A rejected tenant costs nothing. A bad tenant costs thousands. That's why tenant screening is the highest-leverage decision in property management — and why getting it right matters more than any other process.

The Four Pillars of Tenant Screening

Effective screening examines four areas: credit history, income verification, rental history, and criminal background. Each tells part of the story. Together, they predict whether someone will pay rent on time and maintain your property.

Credit tells you about financial habits. A credit score below 600 signals payment problems — missed bills, collections, or worse. But the score alone isn't everything. Recent bankruptcies matter more than old medical debt. Multiple recent collections from apartment complexes? Red flag. One old utility bill? Less concerning. The pattern matters as much as the number.

Income verification prevents future payment problems. The standard rule: monthly income must equal three times the rent. For a $1,200 rental, that means $3,600 monthly gross income. Pay stubs, bank statements, or employer verification all work. Self-employed applicants need tax returns or 12 months of bank statements showing consistent deposits. No exceptions on the ratio — tenants spending more than 33% of income on rent face higher eviction rates.

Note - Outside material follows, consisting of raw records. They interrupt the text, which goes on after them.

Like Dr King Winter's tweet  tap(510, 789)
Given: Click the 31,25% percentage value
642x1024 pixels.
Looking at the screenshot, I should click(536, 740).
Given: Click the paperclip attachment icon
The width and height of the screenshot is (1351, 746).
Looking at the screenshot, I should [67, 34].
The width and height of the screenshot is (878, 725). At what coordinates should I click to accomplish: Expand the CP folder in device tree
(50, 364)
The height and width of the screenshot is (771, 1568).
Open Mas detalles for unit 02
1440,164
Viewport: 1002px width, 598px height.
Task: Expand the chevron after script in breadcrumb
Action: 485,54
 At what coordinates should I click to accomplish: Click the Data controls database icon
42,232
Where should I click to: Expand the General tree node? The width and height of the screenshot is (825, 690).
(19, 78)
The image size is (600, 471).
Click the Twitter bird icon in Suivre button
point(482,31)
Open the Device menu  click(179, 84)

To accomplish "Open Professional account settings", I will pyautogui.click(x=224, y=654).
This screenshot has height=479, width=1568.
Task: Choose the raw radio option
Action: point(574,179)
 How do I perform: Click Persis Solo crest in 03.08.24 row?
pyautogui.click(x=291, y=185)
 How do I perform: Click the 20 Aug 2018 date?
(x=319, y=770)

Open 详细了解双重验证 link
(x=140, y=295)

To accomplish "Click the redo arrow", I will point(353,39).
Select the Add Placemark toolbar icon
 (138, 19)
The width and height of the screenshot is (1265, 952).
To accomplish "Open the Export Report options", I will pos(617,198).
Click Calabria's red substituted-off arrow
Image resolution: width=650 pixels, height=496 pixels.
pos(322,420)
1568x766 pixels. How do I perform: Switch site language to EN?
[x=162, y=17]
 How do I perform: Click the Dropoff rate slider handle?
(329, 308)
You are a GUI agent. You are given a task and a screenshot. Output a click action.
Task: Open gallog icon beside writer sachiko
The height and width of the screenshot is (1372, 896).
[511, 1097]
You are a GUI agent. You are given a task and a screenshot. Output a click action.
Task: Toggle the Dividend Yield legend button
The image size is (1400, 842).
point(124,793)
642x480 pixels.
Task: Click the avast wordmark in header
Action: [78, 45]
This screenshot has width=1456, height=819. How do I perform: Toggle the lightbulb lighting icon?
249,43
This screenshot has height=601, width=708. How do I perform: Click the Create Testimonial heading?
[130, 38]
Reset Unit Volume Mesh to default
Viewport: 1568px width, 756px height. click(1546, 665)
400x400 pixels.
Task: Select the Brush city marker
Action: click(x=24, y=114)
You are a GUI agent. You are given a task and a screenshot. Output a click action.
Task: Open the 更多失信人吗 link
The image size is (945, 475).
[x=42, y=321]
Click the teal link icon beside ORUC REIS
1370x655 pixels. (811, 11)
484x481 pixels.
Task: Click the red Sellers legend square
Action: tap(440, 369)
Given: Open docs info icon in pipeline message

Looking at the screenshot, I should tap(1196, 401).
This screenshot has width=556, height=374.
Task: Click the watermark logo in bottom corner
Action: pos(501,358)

Rental history reveals tenant behavior. Previous landlords tell the truth that references won't. Did they pay on time? Give proper notice when moving? Leave the property clean? One late payment in three years means nothing. Monthly late payments mean everything. Eviction history is usually disqualifying — tenants who've been evicted once have a 50% chance of being evicted again.

Background checks protect property and neighbors. Texas law allows screening for criminal history, with limits. Violent crimes and property crimes matter most. Drug manufacturing or distribution charges indicate property damage risk. The timeframe counts — a 10-year-old misdemeanor weighs differently than last year's felony.

Why Standards Matter

Lubbock's rental market stays hot. For properties under $1,500 monthly, qualified applicants outnumber available homes. This seller's market makes it tempting to relax standards when someone offers extra deposits or advance rent. Don't.

Every lowered standard increases risk. Accept someone with recent evictions? Expect late rent. Overlook income requirements? Prepare for payment struggles when their car needs repairs. Skip the background check? Risk property damage or neighbor complaints.

The numbers prove it: properties with properly screened tenants average 95% on-time payment rates. Properties where standards were bent? That drops to 78%. The difference compounds monthly.

Texas-Specific Screening Rules

Texas Fair Housing laws prohibit discrimination but allow legitimate business criteria. Document every decision. Apply standards consistently. Never make exceptions based on protected classes or personal feelings.

Source of income matters in some cities, but Lubbock has no source-of-income protection ordinance. Section 8 vouchers can be declined. Student loan money counts as income if documented. Cosigners must meet the same credit and income standards as primary applicants.

Meridian's screening process typically takes 24-48 hours from complete application to decision. We verify every piece of information, check all references, and document all findings. When we decline an applicant, we provide adverse action notices as required by federal law. This process protects both your investment and our ability to defend every housing decision.